* ИСХОДНЫЙ ФРАГМЕНТ
————
Разворачивая эту короткую формулу, дополнительно отметим:
— количественные изменения в структуре преступности и ее отдельных видов отражают динамику ее общественной опасности, свидетельствуют о наличии или об отсутствии внутренних, качественных отличий современной преступности от преступности прошлых времен;
— оценка структурных изменений преступности и на этой основе оценка ее меняющейся опасности требуют не просто подключения категории «время» (с точки зрения «было — стало»), но и содержательного соотношения структурных компонентов преступности с такими временными формами, как прошлое, настоящее и будущее;
— важно выяснить, что в структуре современной преступности может быть оценено как
наследие прошлых времен, остается ли это наследие неизменным или меняется, и если да, то как; что в преступности можно отнести на счет особенностей, вызванных исключительно текущим моментом; что из современной специфики сохранится в будущем; какие потенциально новые виды преступного поведения зарождаются в текущий момент;
— такая темпоральная оценка структуры преступности должна получить объяснение; важно не только установить факты наследования и изменения, но и представить причины, по которым они имеют место; описать механизм наследственности и изменчивости; объяснить, почему какие-то компоненты структуры остаются стабильными на протяжении многих лет (а порой и веков), тогда как иные меняются, резко или плавно, или исчезают вовсе.
————
* ВЫДЕРЖКА ДАННЫХ
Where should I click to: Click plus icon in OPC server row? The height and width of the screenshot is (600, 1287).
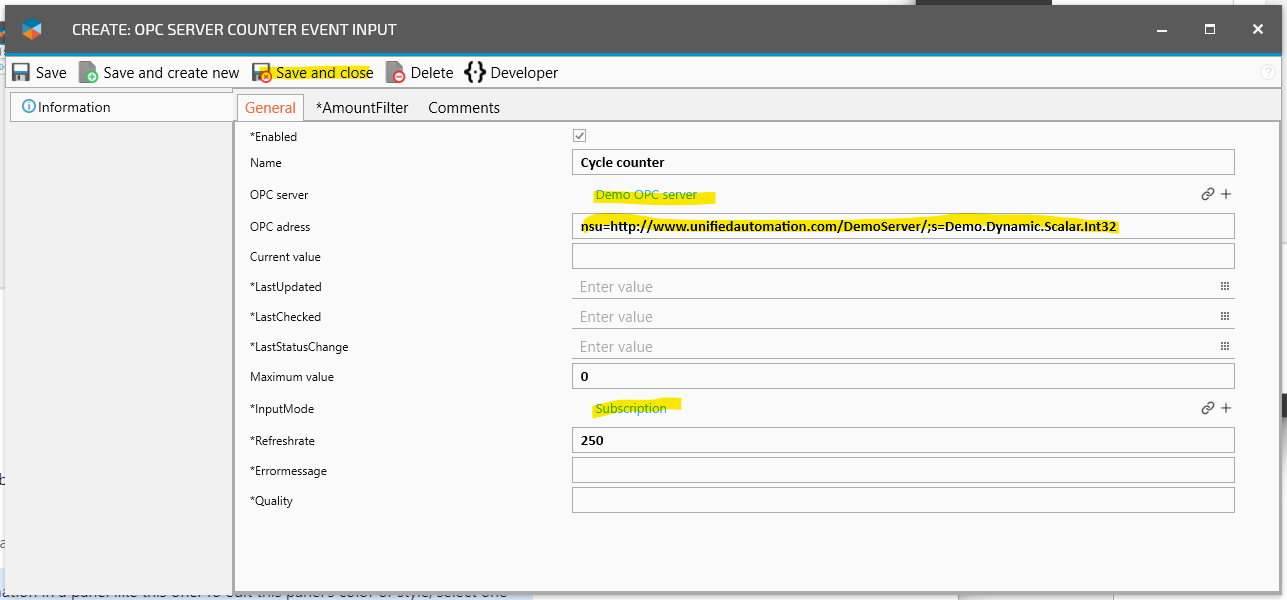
————
* ЗАДАЧА A
Переведите на английский язык положение из фрагмента о структуре преступности: «количественные изменения в структуре преступности и ее отдельных видов отражают динамику ее общественной опасности, свидетельствуют о наличии или об отсутствии внутренних, качественных отличий современной преступности от преступности прошлых времен».
* ЗАДАЧА B
Ответьте по фрагменту о структуре преступности:
(i) С какими временными формами предлагается соотносить структурные компоненты преступности?
(ii) Какую категорию, по тексту, недостаточно просто подключить для оценки структурных изменений преступности?
(iii) Что, помимо фактов наследования и изменения, важно представить?
* ЗАДАЧА C
Продолжите фрагмент о структуре преступности после его последнего предложения.
Листинг для работы не понадобится.

* РЕЗУЛЬТАТ A
Quantitative changes in the structure of crime and of its individual types reflect the dynamics of its social danger and indicate the presence or absence of internal, qualitative differences between modern crime and the crime of past times.

* РЕЗУЛЬТАТ B
(i) С прошлым, настоящим и будущим.
(ii) Категорию «время» (с точки зрения «было — стало»).
(iii) Причины, по которым эти факты имеют место.

* РЕЗУЛЬТАТ C
Не в наших возможностях описать все структурные сдвиги преступности и представить все компоненты ее прошлого в текущем состоянии. Обратим внимание только на следующее. Большая часть всех регистрируемых сегодня преступлений (от 50 до 60 %) приходится на группу преступлений против собственности. В советский период этот показатель, по данным В. В. Лунеева, колебался в пределах от 20-22 до 55-60 %13. В пореформенной России середины XIX столетия удельный вес преступлений против собственности также находился на уровне 55-65 %14. При некоторых отклонениях (порой существенных) нельзя не заметить, что посягательства на собственность составляют подавляющее большинство в структуре преступности на протяжении веков, да и в целом экономическая (имущественная) направленность криминального поведения выступает доминантой преступности в целом. Довлеющий удельный вес преступлений против собственности можно отнести к числу наследуемых признаков преступности, постоянно и устойчиво воспроизводимому «прошлому».
Аналогичный вывод напрашивается при анализе удельного веса насильственной преступности. Разумеется, он меняется со временем. Однако, как показывают относительно долгие наблюдения, «удельный вес регистрируемого
12 Клейменов М. П. Криминология. С. 45.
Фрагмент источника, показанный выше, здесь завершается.